Can Obama Win Back Independents Without Further Alienating the Left?

One should always be wary of highly partisan people who make sweeping post-election predictions about future elections (cf. Carville, James, 40 More Years: How the Democrats Will Rule the Next Generation, copyright 2009.) But while John Podhoretz’s essay “The Liberal Crisis” has a whiff of wishful thinking to it, his predictions are far more limited, and grounded in analysis of election results in the past half century.

Does Barack Obama now look like a loser? It would be foolish to write Obama’s political epitaph, though it would be even more foolish to assume that his 2008 performance before the national electorate offers much in the way of guidance about how he will fare a second time. A recent president whose election results most closely compare with his is George H. W. Bush, who won 53.4 percent in 1988 (slightly better, in fact, than Obama’s 2008 tally) and had, moreover, a 91 percent approval rating in March 1991. Twenty months later, in November 1992, Bush went on to secure a shockingly low 38 percent of the vote.

Obama is certainly in political peril.
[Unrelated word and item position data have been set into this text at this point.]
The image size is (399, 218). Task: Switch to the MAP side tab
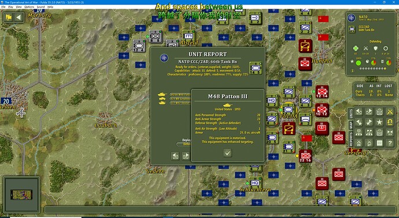(x=351, y=125)
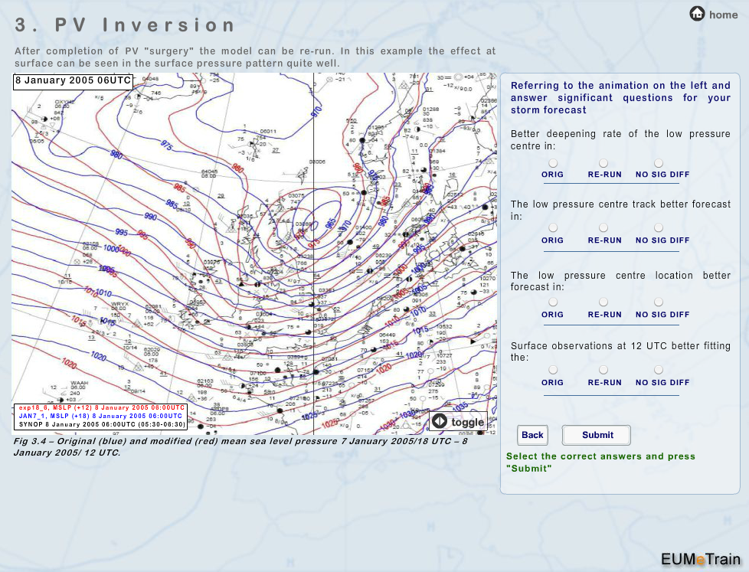
Task: Click the 8 January 2005 06UTC date label
Action: (x=73, y=80)
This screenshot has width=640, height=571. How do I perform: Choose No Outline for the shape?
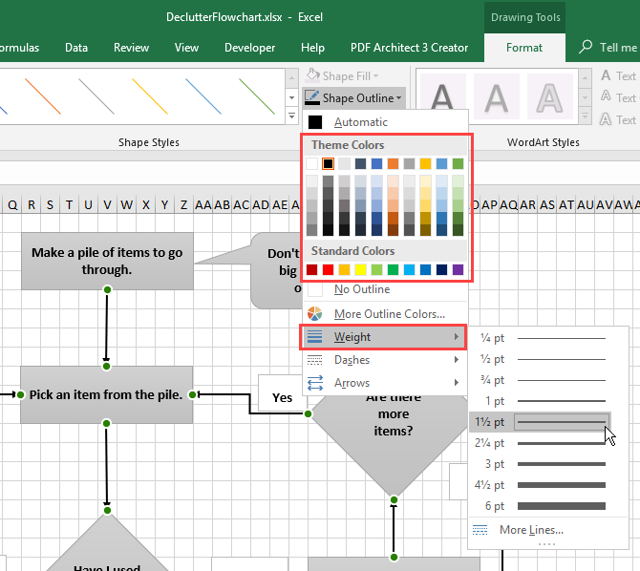pyautogui.click(x=361, y=289)
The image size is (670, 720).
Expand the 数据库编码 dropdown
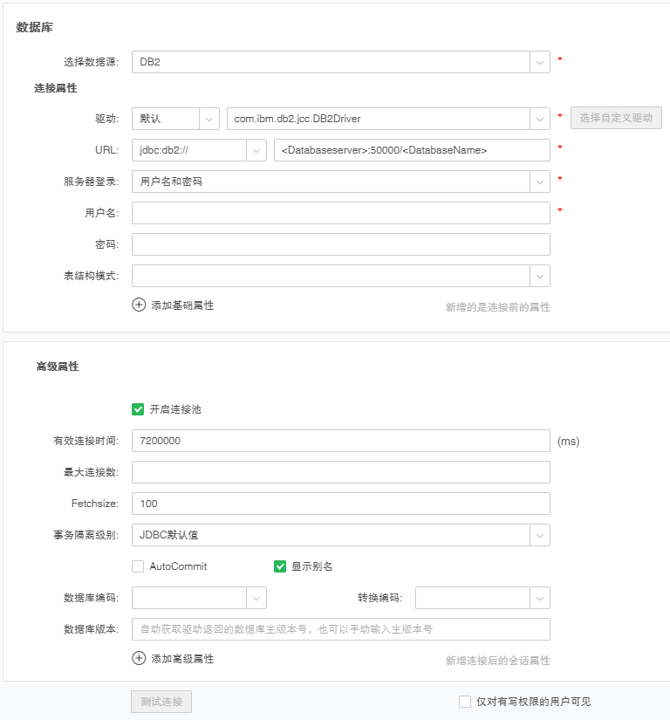click(256, 598)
In 2008 he won independent voters by 17 points in 2008; on November 2, independents preferred Republicans by eight points, an unprecedented 25-point shift. The percentage of the electorate that called itself Democratic shrank by 9 percent (from 39 percent in 2008 to 36 percent this year). Republicans’ participation grew from 32 percent to 36 percent—proportionately, a 12 percent gain. Let us assume that Obama succeeds in changing the trend line in 2012 by bringing back half the independents his party lost in 2010 and increasing Democratic participation by a percentage point or two over Republicans. If he does so, he will not suffer the kind of defeat his party did in November. But he will still lose.

My “wishful thinking” reference above is based on the fact that much of Podhoretz’s essay focuses on the possibility that Obama will face a significant challenger from his left in 2012.  (Russ Feingold? C’mon…) But I think Podhoretz is correct in arguing that Obama’s need to protect his left flank may keep from tacking toward the center as deftly as Clinton did after the Republican midterm tsunami during Clinton’s first term.

Ever since Obama took office, leftists have issued complaints against him that, to the non-leftist ear, sound insane.They claim he has been too moderate, too compromising, too much of a technocrat. They say the $863 billion stimulus was too small by half—an assertion impossible to prove, and pointless in any case, since the stimulus that did become law was as large as the political system in Washington controlled entirely by Democrats could stomach. Liberals were and are angry that Obama gave up the so-called public option on health care, when he had no choice but to do so to win Democratic support to get the bill through the Senate.

In point of fact, Obama has done everything in his power to advance the most unshakably leftist agenda since Johnson’s time, and possibly since the days of Franklin Roosevelt—with remarkable results. He should be celebrated by liberals and the left, not criticized by them, and certainly not abandoned by them.


2 thoughts on “Can Obama Win Back Independents Without Further Alienating the Left?

  1. Obama didn’t abandon his idealism, he was betrayed by it, because the Republican counterpunch has made the center somewhere right of fascist Italy. But Obama’s counter-counterattack has been weak, has lacked communication and directness with the people and frankly, courage. In 2 years however, the economy will be back on track and that is the principal determinant of presidential reelections, nothing else matters as much.